- [Given text]:
I’m fairly new to this and have little to no experience.
I had a notebook running PyTorch that I wanted to run a Google Cloud TPU VM.
Machine specs:
* Ubuntu
* TPU v2-8
* pt-2.0
I should have 8 cores. Correct me if I’m wrong.
So, I followed the guidelines for making the notebook TPU-compatible via XLA. I did the following:
os.environ['PJRT_DEVICE'] = 'TPU'
import torch_xla.core.xla_model as xm
import torch_xla.distributed.parallel_loader as pl
import torch_xla.distributed.xla_multiprocessing as xmp
device = xm.xla_device()
print(device)
It prints xla:0.
*Models was sent to the device via the model.to(device) function.
*Dataloaders was wrapped in a pl.MpDeviceLoader(loader, device)
*Optimizer is stepped via the xm.optimizer_step(optimizer) function
As far as I know, this is how to enable multiprocessing:
def _mp_fn(index):
# models creation
# data preparation
# training loop
if __name__ == '__main__':
xmp.spawn(_mp_fn, args=())
I get the error:
BrokenProcessPool: A process in the process pool was terminated abruptly while the future was running or pending.
I could be all totally wrong about this. So, I’m sorry for that.
If you need a further look at the code, I can share the notebook if you want.
When I follow the guidelines for single-core processing, and I don’t use xmp.spawn , I get 1.2 iterations/sec which can be significantly increased if used all cores.
To do multi-process in PyTorch/XLA, all xla related code such as device = xm.xla_device() need to be done in the _mp_fn function. You can’t do it in global scope.
I followed an article which led me to write another code but It still doesn’t work.
I state what I did on details here: use-8-cores-on-pytorch-xla-for-tpu-vm.
Can you please check it out?
Thank you so much
Will love to diagnose further if the above suggestion doesn’t work. BTW, can you also provide a code that I can easily run locally? Your sample code doesn’t run.
@alanwaketan Thank you for responding. I did that and now here’s what’s happening:
When using nprocs=8 I get an exception:
A process in the process pool was terminated abruptly while the future was running or pending
I looked it up and found this GitHub issue which says make it 1 for debugging. It WORKED but it’s 1.44it/s.
It would be great if you helped be to use all the 8 workers.
Here’s my notebook as per your request Colab notebook
The code is the cell below Main. You have an edit access
I just saw this - actually, I have been having other issues (not using PJRT) on Colab TPU. I opened an issue, would you be able to take a look?
It would be nice to be able to use Colab since saving checkpoints to my google drive is easier and more reliable. (Kaggle has sometimes evaporated my checkpoints even after selecting ‘Persistence → Variables and Files’.)

- [Source data]:
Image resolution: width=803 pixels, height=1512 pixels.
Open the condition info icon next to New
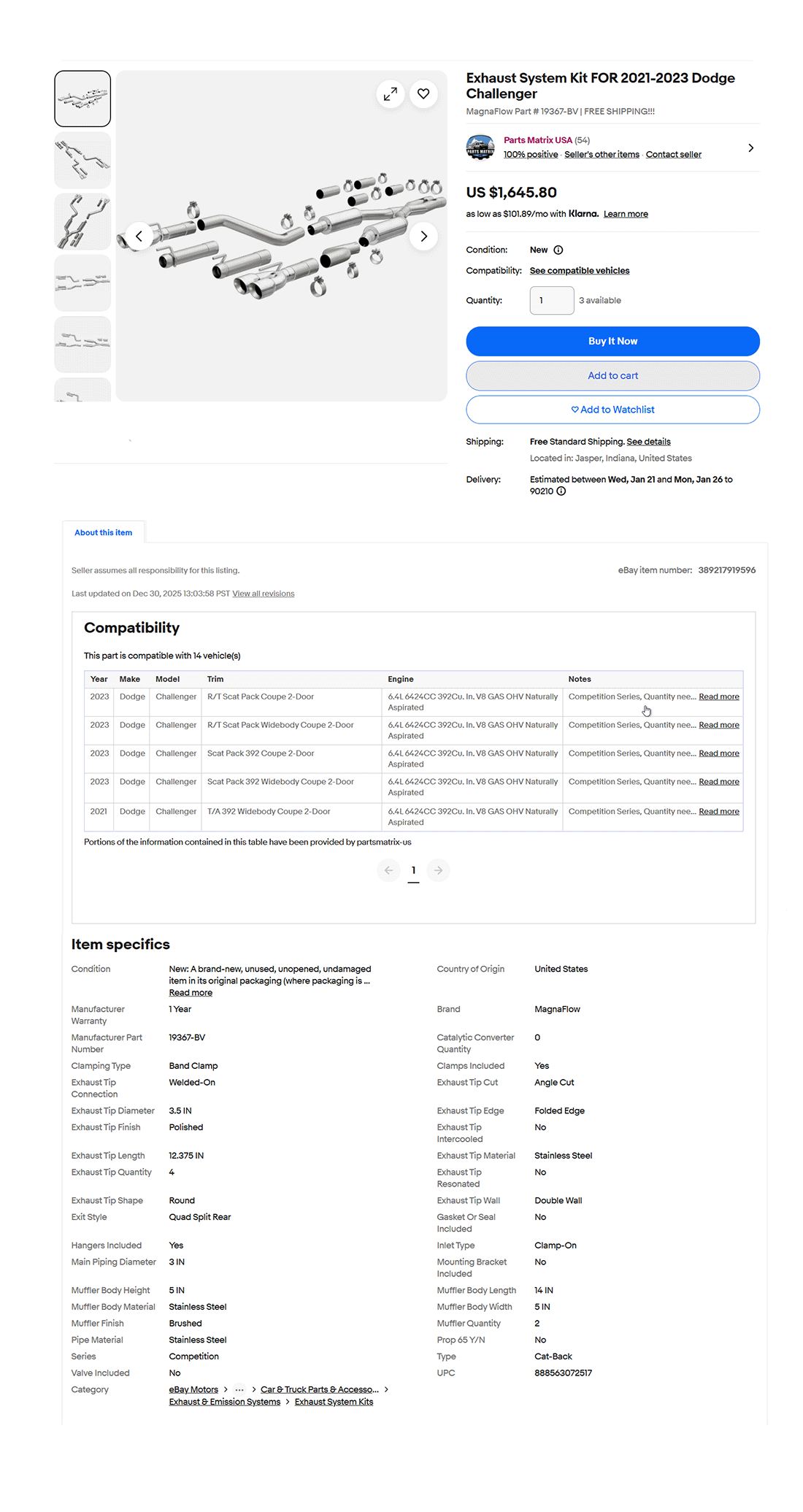[x=558, y=250]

- [Problem]:
Answer these questions using the forum thread on running PyTorch on a TPU VM:
1. What does printing the device show?
2. According to the reply, where must XLA-related code such as device = xm.xla_device() be placed for multiprocessing?
3. What speed was reported after the number of processes was set to 1 for debugging?

- [Exercise answer]:
1. It prints xla:0.
2. Inside the _mp_fn function, not in global scope.
3. 1.44 it/s.